Here's the thing -- when I was twelve-years-old, I was actually in a house fire, I awoke to our house in flames. I wasn't injured at all, but I have a fear of house fires. But I two weeks ago I did something that frequently results in one.

My son is eighteen, and I was racking my brain trying to remember if I'd ever done anything even vaguely like that. In all honesty, no. Nothing like forgetting my son happened. But I can recall when he was six weeks old and I was dead tired forgetting a whole host of things not related to him. Being out and forgetting entirely to go to the grocery store, for instance. Then getting home and realizing, "Oh yeah, we've basically haven't a morsel in the house." and having to head right back out.

Sleep deprivation in particular can just kick a person's butt. So I do agree with you, Russel.

It's just that this guy's case doesn't have anything to do with that. He didn't forget. He wanted to behave as if he didn't have the responsibility of two children. He made a conscious choice.

Nancy said...

Send him to that sheriff in Texas who makes the prisoners work, and live without any amenities such as air conditioning. Let him be a guest for several years.

No charges filed??

lovelyprism said...

He had money for beer, but not enough for a babysitter? That's just wrong on so many levels. I think he should be locked in the car for several days.

A.M. said...

I am disgusted with people who don't take their parenting responsibility seriously. These kids without a doubt should now be closely monitored.

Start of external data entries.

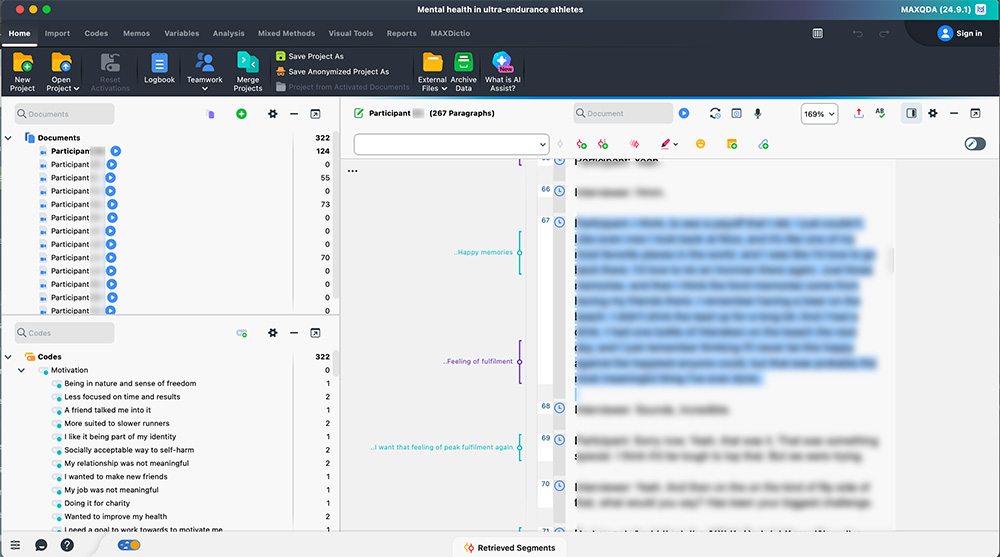This screenshot has height=557, width=1000.
Task: Click the new code icon in Codes panel
Action: click(x=241, y=333)
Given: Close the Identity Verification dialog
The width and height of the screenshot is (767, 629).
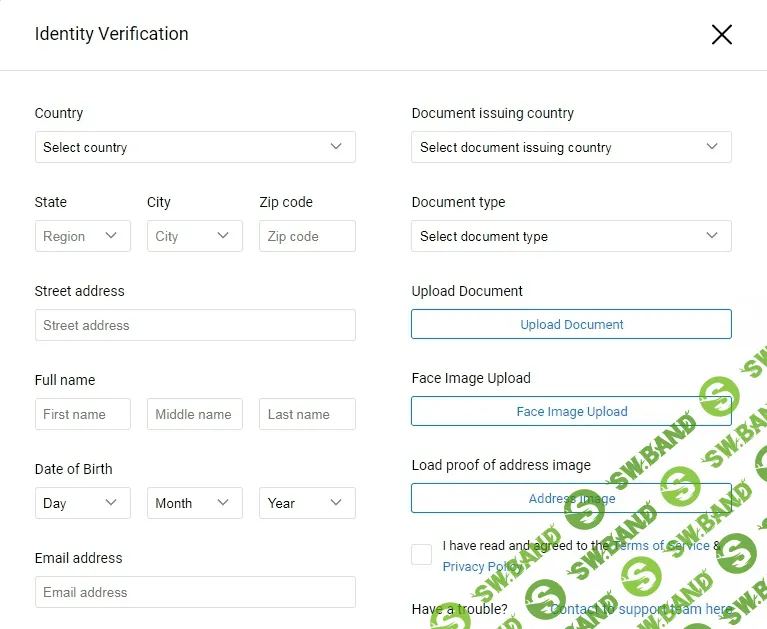Looking at the screenshot, I should tap(721, 34).
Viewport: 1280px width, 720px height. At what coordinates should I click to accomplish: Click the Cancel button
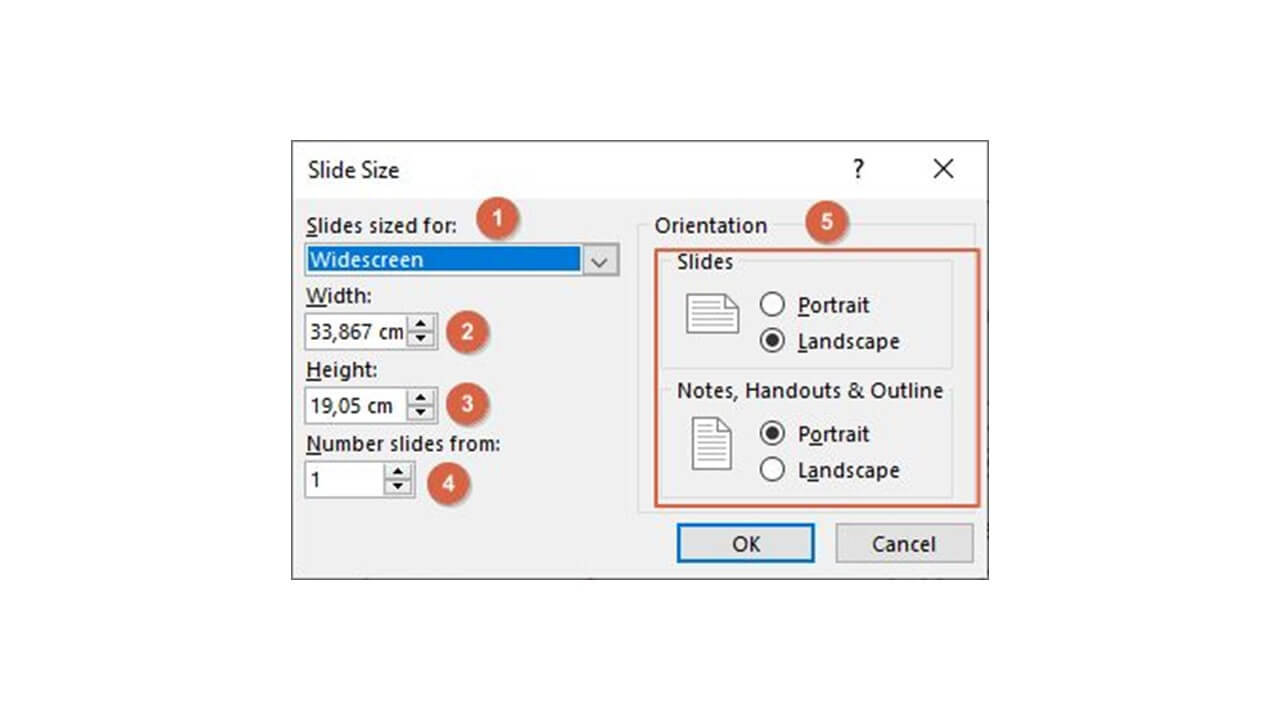[904, 544]
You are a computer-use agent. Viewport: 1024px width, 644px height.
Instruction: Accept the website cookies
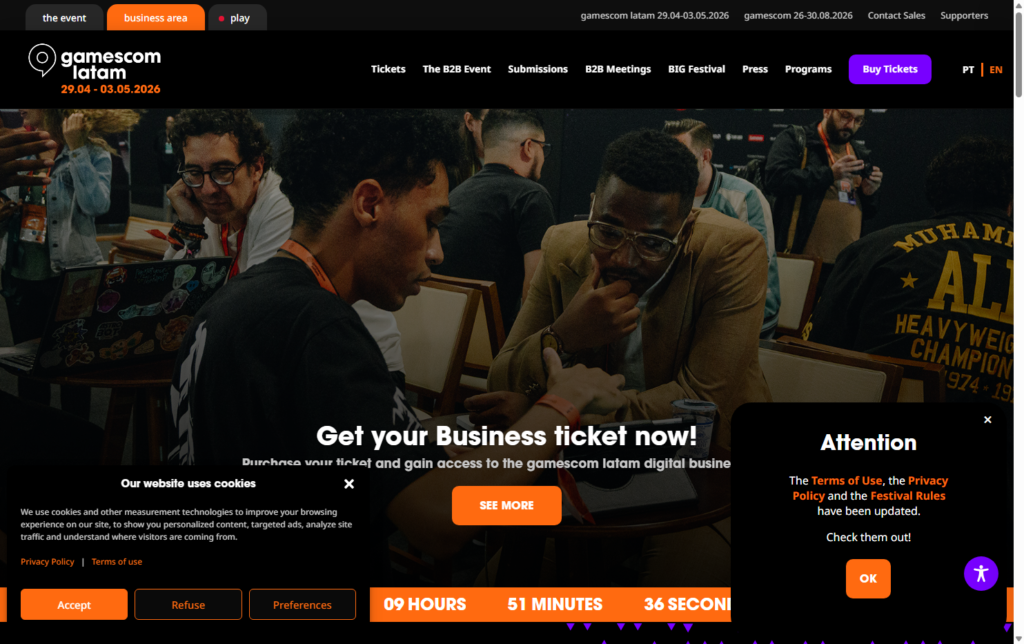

As a parent, I hope this man is forced into parenting classes, and into a detox program ASAP. Then he should loose his rights. The decisions aren't up to me. I try not to judge people, but I was in Chilliwack just a little ways from Abbotsford and I know how unbearable it was. Poor babies. Thank God they are okay.

A.M. said...

I am disgusted with people who don't take their parenting responsibility seriously. These kids without a doubt should now be closely monitored.

As a parent, I hope this man is forced into parenting classes, and into a detox program ASAP. Then he should loose his rights. The decisions aren't up to me. I try not to judge people, but I was in Chilliwack just a little ways from Abbotsford and I know how unbearable it was. Poor babies. Thank God they are okay.